Et quand ses ailes vous enveloppent, livrez-vous à lui,
Malgré l’épée cachée dans son plumage qui pourrait vous blesser.
Et s’il vous adresse la parole, croyez en lui,
Même si sa voix fracasse vos rêves, comme le vent du nord dévaste les jardins.
Car autant l’amour peut vous couronner, autant il peut vous crucifier.
Alors même qu’il vous aide à croître, il vous pousse à vous élaguer.
Alors même qu’il s’élève au plus haut de vous-mêmes et caresse les plus tendres de vos branches qui ondoient au soleil,
Il s’enfonce au plus profond de vos racines pour les ébranler dans leurs attaches à la terre.
Comme des gerbes de blé, il vous rassemble en vous serrant contre lui.
Il vous vanne pour vous mettre à nu.
Il vous tamise pour vous libérer de votre bale.
Il vous moud jusqu’à la blancheur.
Et il vous pétrit jusqu’à vous assouplir.
Puis il vous livre à son feu sacré, afin que vous deveniez pain sacré du saint festin de Dieu.
Voilà tout ce que l’amour fera en vous afin que vous puissiez connaître les secrets de votre cœur et devenir ainsi un fragment du cœur de la Vie.
Mais si, dans votre crainte, vous ne recherchiez que la paix et le plaisir de l’amour,
Mieux vaut alors couvrir votre nudité et quitter l’aire de battage de l’amour pour vous retirer dans un monde sans saisons,
Où vous pourrez rire mais non pas aux éclats, où vous pourrez pleurer mais non pas de toutes vos larmes.

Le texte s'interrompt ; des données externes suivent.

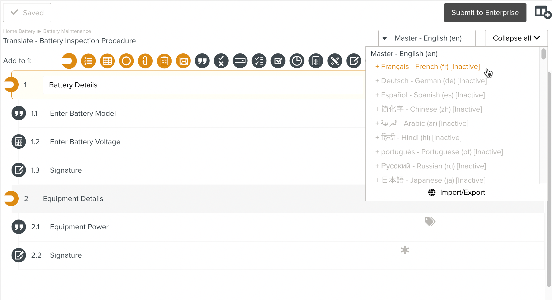552x300 pixels.
Task: Insert a number input step
Action: pyautogui.click(x=315, y=61)
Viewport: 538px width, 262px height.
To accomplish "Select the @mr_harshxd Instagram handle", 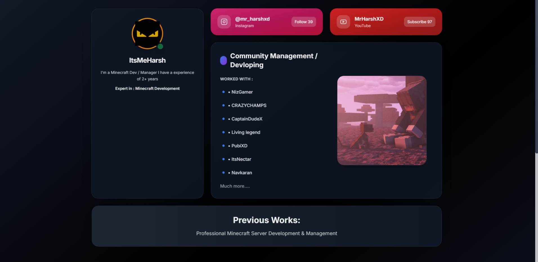I will [252, 19].
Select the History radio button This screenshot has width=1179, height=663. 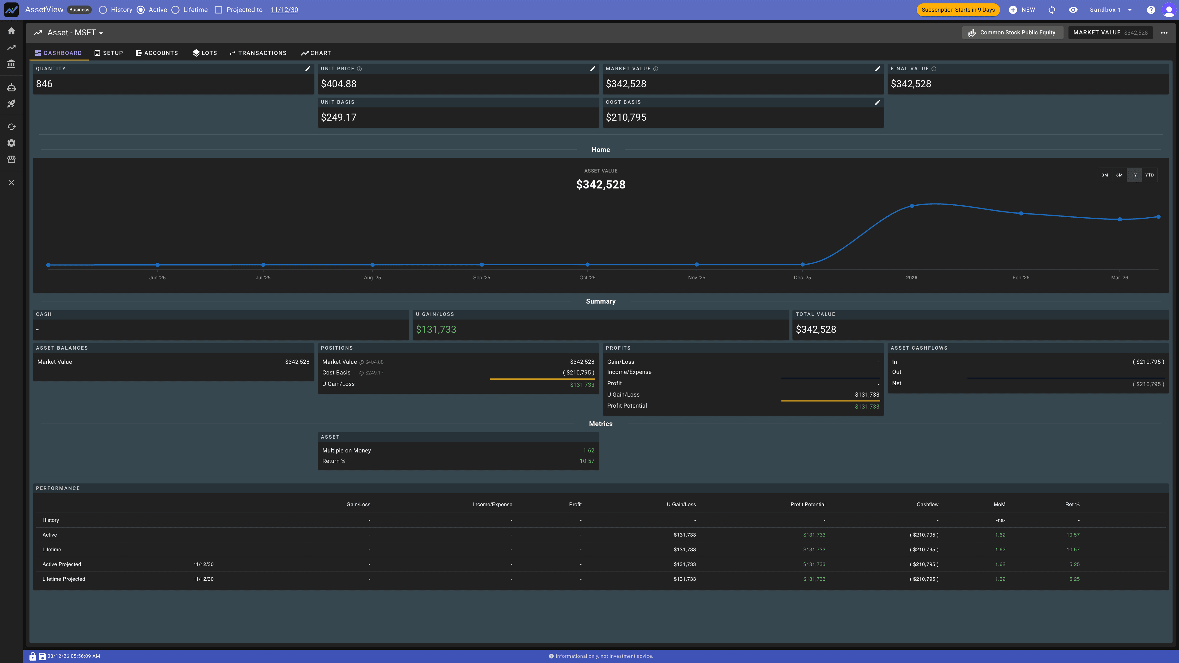click(103, 10)
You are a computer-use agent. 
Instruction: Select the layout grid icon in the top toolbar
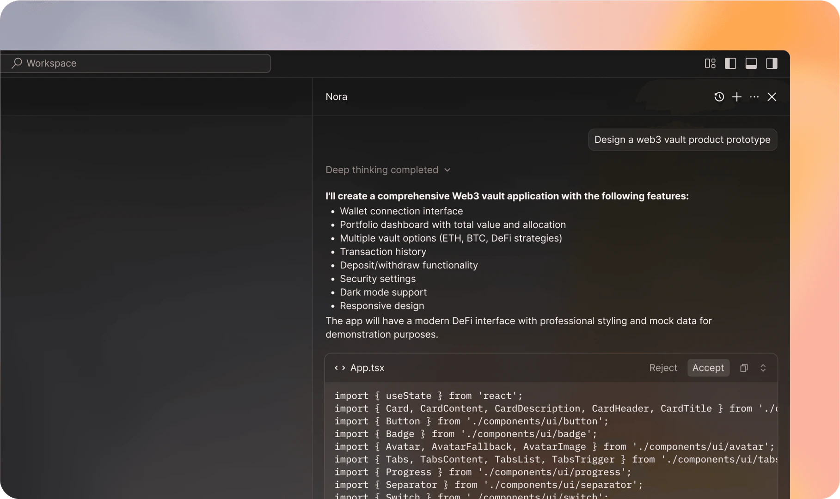[710, 63]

L’amour n’a d’autre désir que de s’accomplir.
Mais si vous aimez et devez éprouver des désirs, faites que ces désirs soient les vôtres:
Fondre en un ruisseau qui chante sa mélodie à la nuit.

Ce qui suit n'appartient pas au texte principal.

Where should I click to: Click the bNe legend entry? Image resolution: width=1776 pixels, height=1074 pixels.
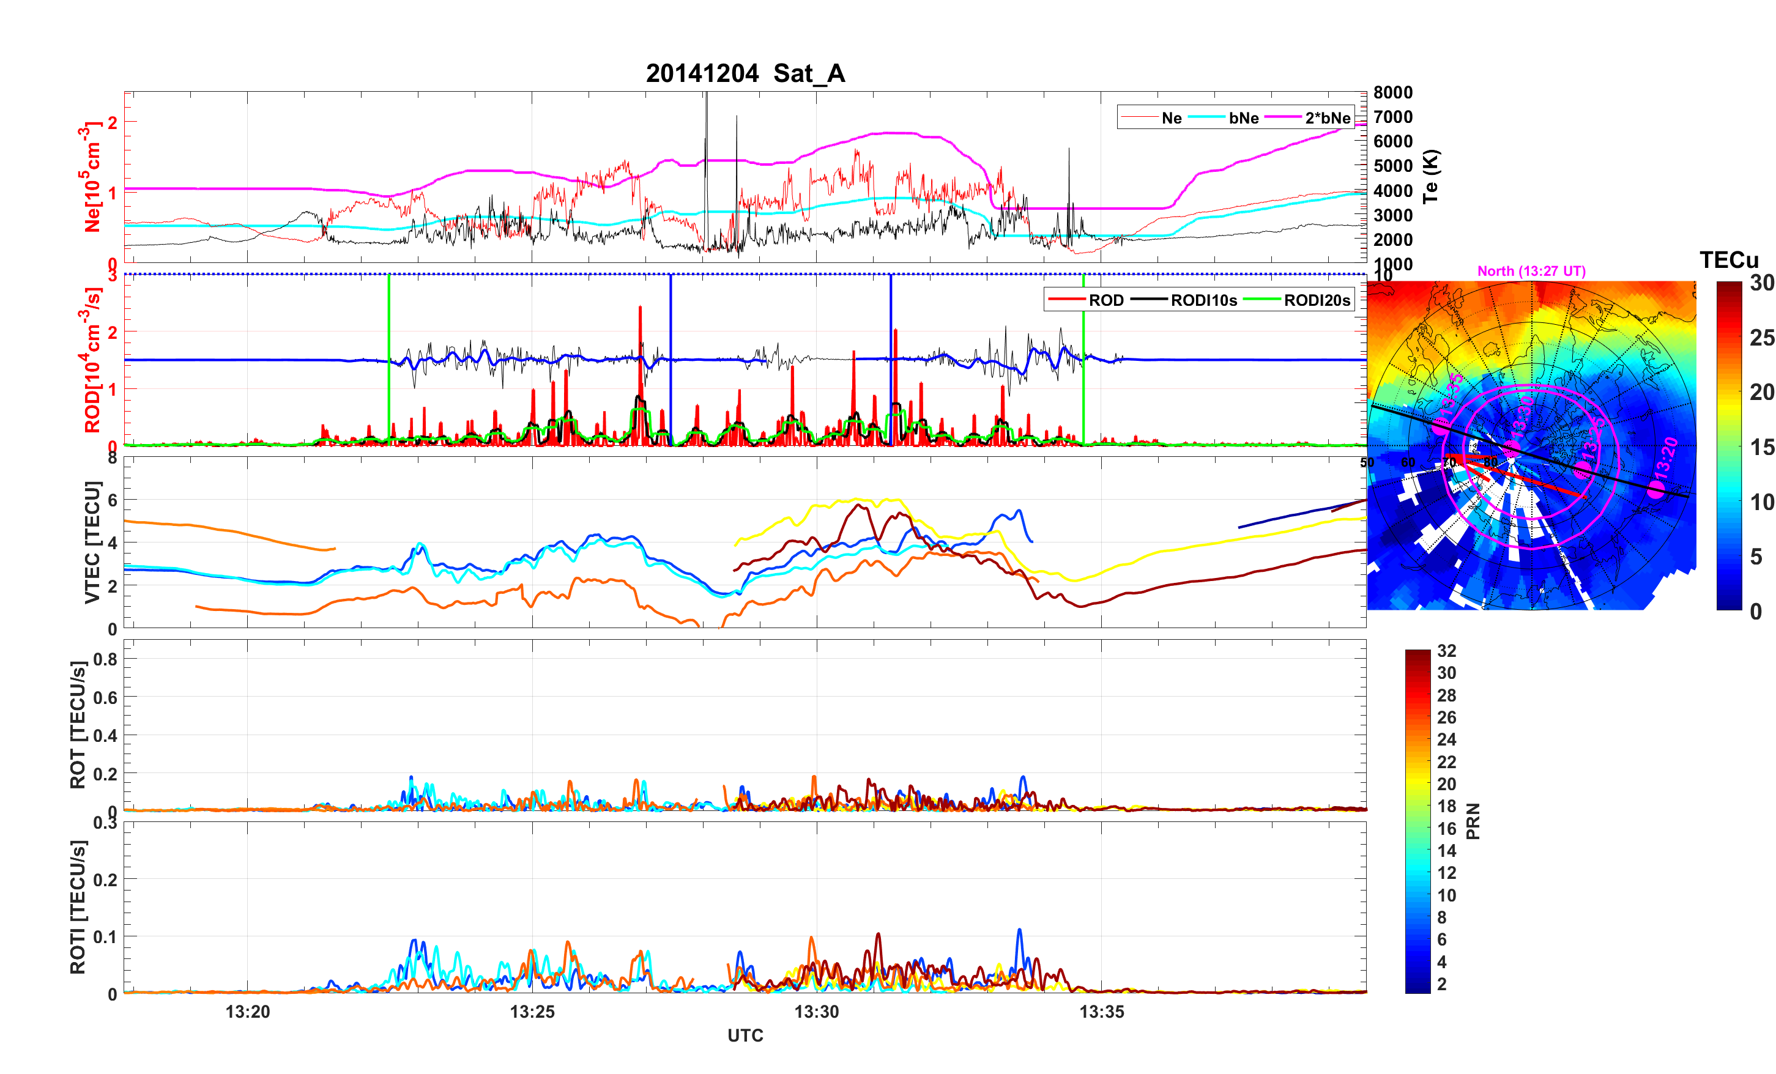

Éprouver la douleur d’un débordement de tendresse.
Être blessé par votre propre compréhension de l’amour;
Et en laisser couler le sang joyeusement.
Vous réveiller à l’aube avec un cœur ailé et rendre grâces pour cette nouvelle journée d’amour.

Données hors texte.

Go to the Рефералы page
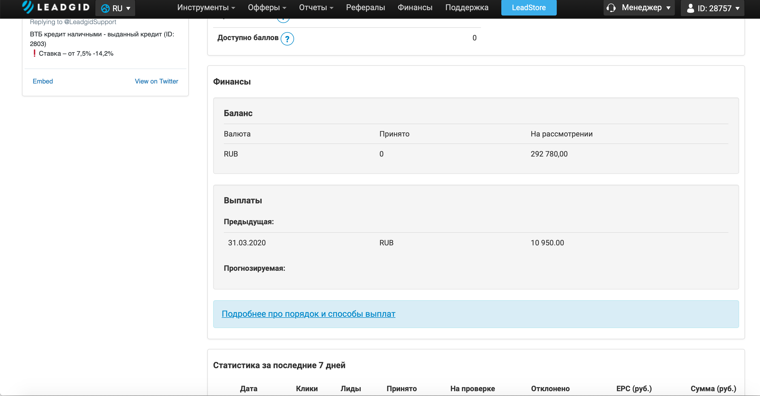365,7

Vous reposer à midi en méditant sur l’extase de l’amour.
Revenir chez vous au crépuscule avec gratitude.
Puis vous endormir avec, en votre cœur, une prière pour l’être aimé et, sur vos lèvres, un chant de louanges.
Aimez-vous les uns les autres, mais ne ligotez pas l’amour avec des cordes.
Que l’amour soit une mer houleuse entre les rives de vos âmes.”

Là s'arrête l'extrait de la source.